Aim of the task: From the data that follows, report how many lines hold the string "agent", giving only the number.
Raw data START
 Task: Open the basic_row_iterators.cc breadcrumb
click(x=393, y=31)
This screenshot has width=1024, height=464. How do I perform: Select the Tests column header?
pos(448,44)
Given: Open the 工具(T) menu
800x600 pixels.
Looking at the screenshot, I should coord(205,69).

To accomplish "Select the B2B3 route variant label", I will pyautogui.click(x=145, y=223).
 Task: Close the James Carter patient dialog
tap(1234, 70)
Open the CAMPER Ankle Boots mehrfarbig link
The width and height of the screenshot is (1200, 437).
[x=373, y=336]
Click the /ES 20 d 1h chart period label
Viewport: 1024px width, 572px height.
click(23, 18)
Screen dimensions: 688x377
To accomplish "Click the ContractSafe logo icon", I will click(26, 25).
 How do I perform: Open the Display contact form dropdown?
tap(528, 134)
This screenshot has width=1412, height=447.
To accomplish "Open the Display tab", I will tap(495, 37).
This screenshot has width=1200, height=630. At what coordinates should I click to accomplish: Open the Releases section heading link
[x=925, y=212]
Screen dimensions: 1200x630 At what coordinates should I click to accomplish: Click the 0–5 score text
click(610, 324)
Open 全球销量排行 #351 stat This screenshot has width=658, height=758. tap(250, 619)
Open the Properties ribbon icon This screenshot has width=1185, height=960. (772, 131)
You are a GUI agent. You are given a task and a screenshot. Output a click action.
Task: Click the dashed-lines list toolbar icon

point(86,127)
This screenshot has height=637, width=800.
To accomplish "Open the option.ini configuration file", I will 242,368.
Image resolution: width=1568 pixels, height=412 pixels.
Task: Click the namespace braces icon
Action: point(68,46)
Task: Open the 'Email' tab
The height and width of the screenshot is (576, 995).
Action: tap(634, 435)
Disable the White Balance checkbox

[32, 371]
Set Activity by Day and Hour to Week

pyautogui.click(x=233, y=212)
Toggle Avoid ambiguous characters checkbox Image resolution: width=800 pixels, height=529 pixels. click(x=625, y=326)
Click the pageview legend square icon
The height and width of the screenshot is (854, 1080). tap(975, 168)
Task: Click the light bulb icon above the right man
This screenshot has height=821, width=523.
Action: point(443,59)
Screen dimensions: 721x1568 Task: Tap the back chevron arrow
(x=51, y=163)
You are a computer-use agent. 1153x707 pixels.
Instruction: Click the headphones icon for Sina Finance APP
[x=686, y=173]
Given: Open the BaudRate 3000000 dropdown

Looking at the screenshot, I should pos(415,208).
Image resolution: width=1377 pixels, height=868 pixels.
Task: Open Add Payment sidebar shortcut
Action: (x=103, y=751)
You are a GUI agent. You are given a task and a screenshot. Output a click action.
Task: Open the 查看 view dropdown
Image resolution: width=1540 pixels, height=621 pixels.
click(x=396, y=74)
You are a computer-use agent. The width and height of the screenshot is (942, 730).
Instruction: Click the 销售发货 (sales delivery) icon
Raw data END
Answer: 4